Pire, le gouvernement et son premier ministre Bennett risquent à cause de l'instabilité politique prolongée de se sentir obligés de poursuivre des politiques plus belliqueuses, agressives et populistes, sous la pression de l'opposition, en vue du prochain scrutin.
Mme Silman, membre du parti en perte de vitesse du Premier ministre Bennett, a imputé son départ au ministre de la santé, qui avait transmis aux directeurs d'hôpitaux une décision de la Haute Cour de justice autorisant le pain azyme, un article interdit aux Juifs pratiquants pendant la fête de Pessah, dans les hôpitaux. Après tout, tous les patients ne sont pas juifs ou juifs pratiquants.
C’est certainement un précédent historique que la survie d'un gouvernement se retrouve gravement menacée par l'autorisation d'un produit alimentaire particulier dans un bâtiment public. L'histoire de l'Exode qui est racontée pendant la Pâque a une toute nouvelle signification politique en Israël cette année : on peut se demander si l'acte de Silman n'a pas ouvert la voie à un exode massif du gouvernement de Bennett, menant à la terre moins que promise d'une nouvelle élection générale.

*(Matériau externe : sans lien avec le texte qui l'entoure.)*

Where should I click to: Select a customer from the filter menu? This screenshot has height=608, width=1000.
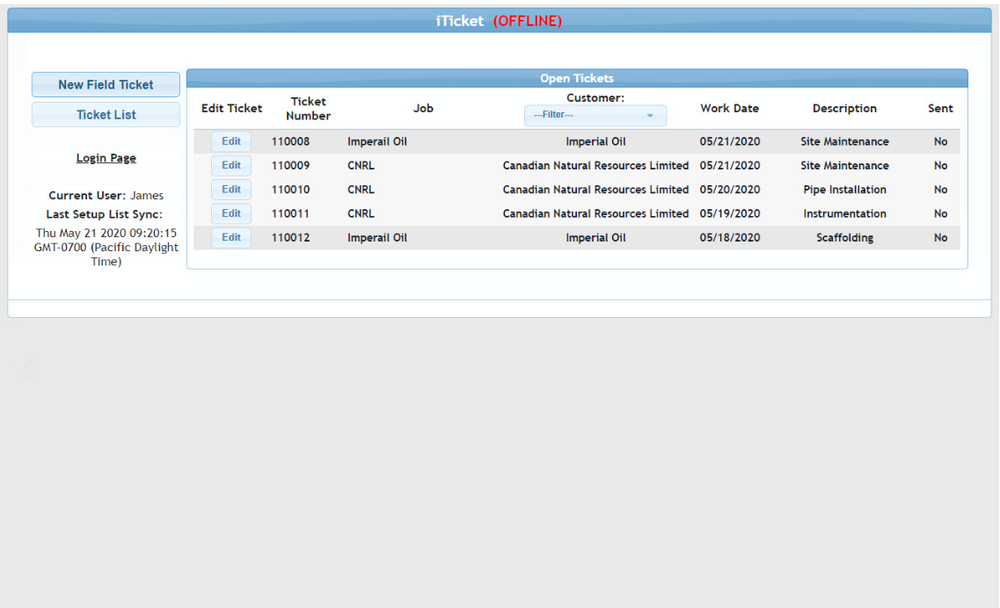pos(595,114)
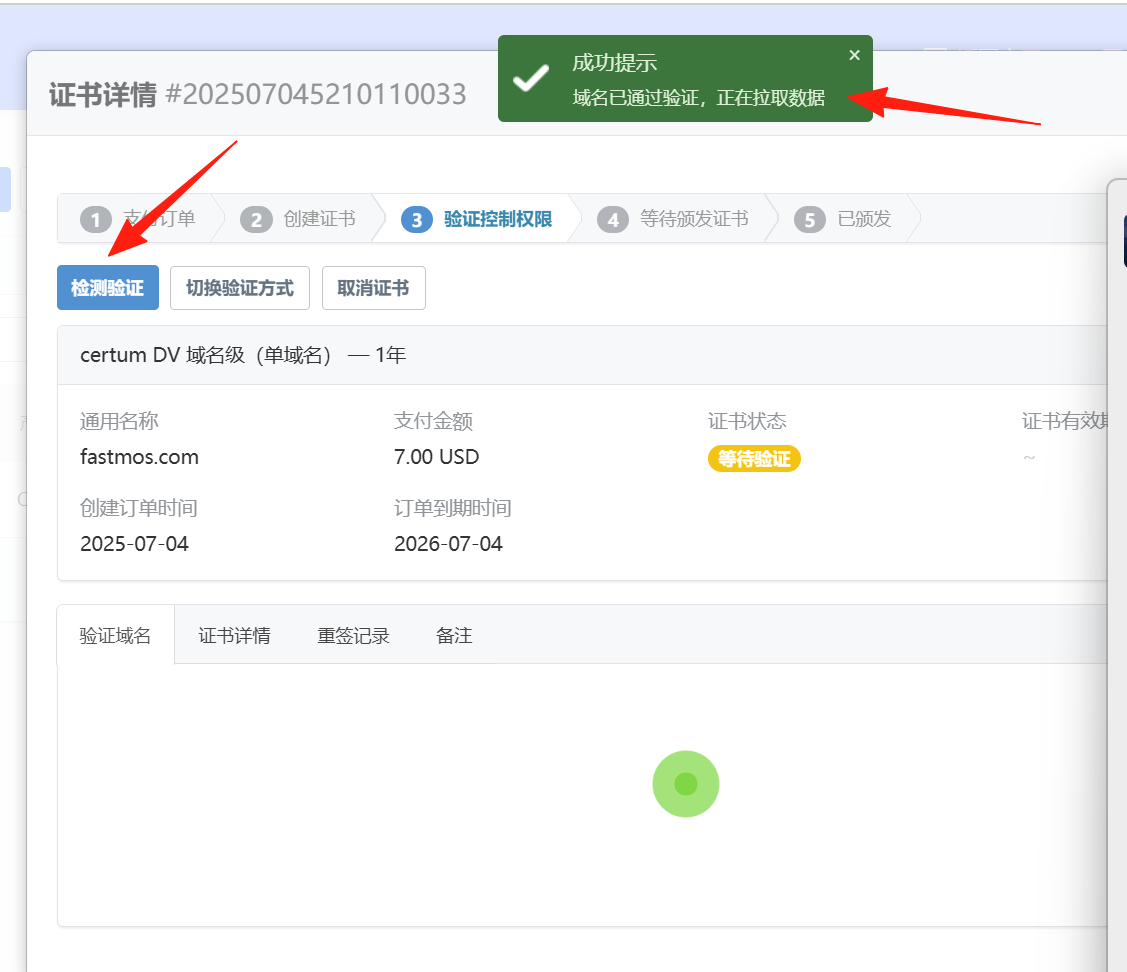
Task: Click the certum DV product header
Action: [x=243, y=355]
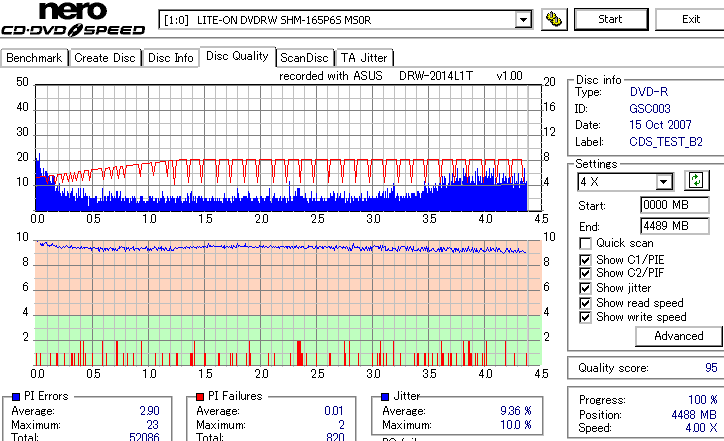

Yossi Mekelberg est professeur de relations internationales et membre associé du programme MENA à Chatham House. Il contribue régulièrement à la presse écrite et électronique internationale. Twitter : @YMekelberg
NDLR : L’opinion exprimée dans cette page est propre à l’auteur et ne reflète pas nécessairement celle d’Arab News en français.